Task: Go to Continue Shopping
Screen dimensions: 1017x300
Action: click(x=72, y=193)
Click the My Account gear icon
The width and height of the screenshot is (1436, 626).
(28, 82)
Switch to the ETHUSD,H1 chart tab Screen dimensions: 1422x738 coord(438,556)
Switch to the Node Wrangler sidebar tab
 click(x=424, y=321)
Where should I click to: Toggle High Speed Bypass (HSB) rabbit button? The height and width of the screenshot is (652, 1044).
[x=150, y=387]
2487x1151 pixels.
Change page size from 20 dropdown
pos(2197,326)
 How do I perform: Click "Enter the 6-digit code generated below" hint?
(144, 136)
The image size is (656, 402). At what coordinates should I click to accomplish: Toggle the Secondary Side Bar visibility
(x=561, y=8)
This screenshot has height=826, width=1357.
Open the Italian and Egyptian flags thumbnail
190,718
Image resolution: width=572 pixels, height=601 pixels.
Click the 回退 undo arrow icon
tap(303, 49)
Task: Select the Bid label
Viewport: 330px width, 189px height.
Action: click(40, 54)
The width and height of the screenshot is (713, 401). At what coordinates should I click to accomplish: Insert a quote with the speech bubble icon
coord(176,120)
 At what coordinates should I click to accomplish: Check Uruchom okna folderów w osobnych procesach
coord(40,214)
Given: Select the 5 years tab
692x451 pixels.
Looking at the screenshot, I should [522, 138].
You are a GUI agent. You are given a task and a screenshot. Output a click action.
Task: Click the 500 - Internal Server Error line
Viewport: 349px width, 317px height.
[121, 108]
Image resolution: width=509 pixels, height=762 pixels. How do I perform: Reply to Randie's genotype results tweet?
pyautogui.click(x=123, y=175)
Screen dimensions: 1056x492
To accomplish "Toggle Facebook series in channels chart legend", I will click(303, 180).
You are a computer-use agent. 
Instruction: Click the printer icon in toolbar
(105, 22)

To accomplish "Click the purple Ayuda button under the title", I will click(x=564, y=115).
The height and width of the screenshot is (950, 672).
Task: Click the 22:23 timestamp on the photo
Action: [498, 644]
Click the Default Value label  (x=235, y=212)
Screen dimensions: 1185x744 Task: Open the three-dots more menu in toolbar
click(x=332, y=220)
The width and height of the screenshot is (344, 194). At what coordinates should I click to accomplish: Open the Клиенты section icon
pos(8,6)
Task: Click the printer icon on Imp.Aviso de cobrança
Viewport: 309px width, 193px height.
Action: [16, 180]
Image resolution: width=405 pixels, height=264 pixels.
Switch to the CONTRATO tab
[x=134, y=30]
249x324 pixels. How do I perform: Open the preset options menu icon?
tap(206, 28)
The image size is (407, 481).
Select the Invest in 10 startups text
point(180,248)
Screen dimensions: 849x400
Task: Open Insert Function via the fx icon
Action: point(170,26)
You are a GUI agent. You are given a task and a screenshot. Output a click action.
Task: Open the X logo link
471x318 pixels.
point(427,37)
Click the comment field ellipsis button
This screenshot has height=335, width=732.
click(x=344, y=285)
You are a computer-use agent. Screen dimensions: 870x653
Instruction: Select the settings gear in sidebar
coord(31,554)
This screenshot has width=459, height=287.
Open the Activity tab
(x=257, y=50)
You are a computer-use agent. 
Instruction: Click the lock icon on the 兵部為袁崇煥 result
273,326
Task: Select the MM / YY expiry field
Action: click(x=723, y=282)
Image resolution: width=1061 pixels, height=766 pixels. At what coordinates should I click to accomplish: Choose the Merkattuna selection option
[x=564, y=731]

• EXERCISE DESCRIPTION
Copy the records above verbatim, starting at the line that contains "Screen dimensions: 1056x492" and ending at the line that contains "click(x=332, y=220)", both lines included.

• ANSWER TO THIS TASK
Screen dimensions: 1056x492
To accomplish "Toggle Facebook series in channels chart legend", I will click(303, 180).
You are a computer-use agent. 
Instruction: Click the printer icon in toolbar
(105, 22)

To accomplish "Click the purple Ayuda button under the title", I will click(x=564, y=115).
The height and width of the screenshot is (950, 672).
Task: Click the 22:23 timestamp on the photo
Action: [498, 644]
Click the Default Value label  (x=235, y=212)
Screen dimensions: 1185x744 Task: Open the three-dots more menu in toolbar
click(x=332, y=220)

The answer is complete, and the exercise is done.